İsrail’de seçimlere üç haftadan kısa süre önce meydana gelen çatışmaları Yakın Doğu Haber sitesinin kurucusu ve yazarı Alptekin Dursunoğlu ile konuştuk.
‘’İSRAİL İLE HİZBULLAH ÇATIŞMALARININ ANA EKSENİ ÇATIŞMA KURALLARI DAYATMA İSTEĞİ’’
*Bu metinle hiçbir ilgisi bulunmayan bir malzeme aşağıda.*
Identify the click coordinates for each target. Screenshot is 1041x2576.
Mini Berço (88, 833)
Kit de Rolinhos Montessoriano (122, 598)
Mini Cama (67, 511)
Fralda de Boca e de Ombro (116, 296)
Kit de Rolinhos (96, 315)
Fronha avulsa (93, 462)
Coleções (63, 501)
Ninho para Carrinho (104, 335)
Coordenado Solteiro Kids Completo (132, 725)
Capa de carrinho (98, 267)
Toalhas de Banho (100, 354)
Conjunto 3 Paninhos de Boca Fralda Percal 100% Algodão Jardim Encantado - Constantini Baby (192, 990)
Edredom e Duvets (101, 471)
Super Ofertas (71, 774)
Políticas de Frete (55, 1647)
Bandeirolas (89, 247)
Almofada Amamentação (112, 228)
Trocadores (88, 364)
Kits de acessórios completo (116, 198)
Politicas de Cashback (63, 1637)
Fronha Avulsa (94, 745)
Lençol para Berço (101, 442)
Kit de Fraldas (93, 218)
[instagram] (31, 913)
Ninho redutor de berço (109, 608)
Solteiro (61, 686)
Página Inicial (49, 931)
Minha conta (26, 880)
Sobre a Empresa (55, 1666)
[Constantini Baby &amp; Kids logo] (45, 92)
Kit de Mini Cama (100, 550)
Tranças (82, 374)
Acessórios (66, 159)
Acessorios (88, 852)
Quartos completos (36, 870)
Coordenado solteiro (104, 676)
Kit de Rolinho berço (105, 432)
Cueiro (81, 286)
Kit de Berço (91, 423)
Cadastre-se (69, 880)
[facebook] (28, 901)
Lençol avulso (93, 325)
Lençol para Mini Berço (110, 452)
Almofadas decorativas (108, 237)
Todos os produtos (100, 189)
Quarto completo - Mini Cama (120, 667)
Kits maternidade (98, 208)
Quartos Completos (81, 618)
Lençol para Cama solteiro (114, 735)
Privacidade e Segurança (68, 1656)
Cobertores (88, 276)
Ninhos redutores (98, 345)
Alptekin Dursunoğlu’na göre, İsrail ile Hizbullah arasındaki çatışmaların ana ekseninde, iki tarafın da birbirlerine ‘çatışma kuralı’ dayatması yer alıyor. Hizbullah’ın 2015’te İsrail’in saldırısına cevap vererek, ‘saldırıları geçiştirmeyeceğiz’ mesajı verdiğini anımsatan Dursunoğlu, Suriye savaşıyla oluşan yeni denge ve güç mücadelesine dikkat çekti:
“İsrail ile Hizbullah arasındaki çatışmaların tarihine baktığımızda, her zaman iki tarafın da bir diğerine ‘çatışma kuralları’ dayatmak istediğini görürüz. Şimdiye kadar yapılan tüm savaşlar veya çatışmaların da ana ekseni budur. Yani ne Hizbullah İsrail’i yok edecektir ne İsrail Hizbullah’ı yok edecektir, böylesine büyük bir savaş olmayacaktır, ancak 2006’dan bu tarafa yapılan çatışmaların temelinde çatışma kurallarını dayatma fikri vardır. 2006’da İsrail’in hedefi ‘’Ben sınırdan Litani Nehri’ne kadar yani 30 km kadar derinlikte güvenli bölge oluşturacağım, buraya çok uluslu bir güç yerleştireceğim ve Hizbullah’ın altyapısını çökerteceğim’’ fikriydi. 30 günlük savaş sonrası böyle bir şey olmadı ve İsrail daha sonra Winograd raporuyla başarısızlığını, yenilgisini itiraf etti. Ondan sonra 1701 sayılı BM Güvenlik Konseyi kararıyla bir ateşkes oluştu ve karşılıklı olarak bu ateşkese riayet edildi. İsrail, Lübnan hava sahasını ihlal etmeye devam etti ama bir çatışmasızlık durumu 2015’e kadar devam etti. Peki 2015’te noldu? 2011’de başlayan Suriye kriziyle birlikte ve Hizbullah’ın 2013’te Suriye meselesine müdahil olmasıyla birlikte yeni bir durum oluştu. Hizbullah’ın Suriye’de olması, Hizbullah’a büyük destek veren Suriye devletinin yoğun bir iç krizle karşı karşıya kalması İsrail’de ‘Hizbullah Suriye’de bulunduğu süre içerisinde hem zayıfladı hem yıprandı, dolayısıyla bize cevap verecek durumda değil’ özgüveni oluşturdu. Bunun sonucunda 10 Ocak 2015’te Kuneytra’da bir tanesi İranlı askeri yetkili olmak üzere 5 veya 6 Hizbullah mensubunun ölümüyle sonuçlanan bir saldırı gerçekleşti. Hizbullah da buna 10 gün sonra Şeba Çiftlikleri’nde cevap verdi. 2015’ten bu zamana kadar bu çatışmasızlık dengesi veya kuralları devam etti. Hizbullah da İsrail’e ‘’Bundan sonra, yani bizim güçlerimize yönelik herhangi bir saldırıyı geçiştirmeyeceğiz, mutlaka bunun karşılığını vereceğiz’’ mesajını vermiş oldu’’.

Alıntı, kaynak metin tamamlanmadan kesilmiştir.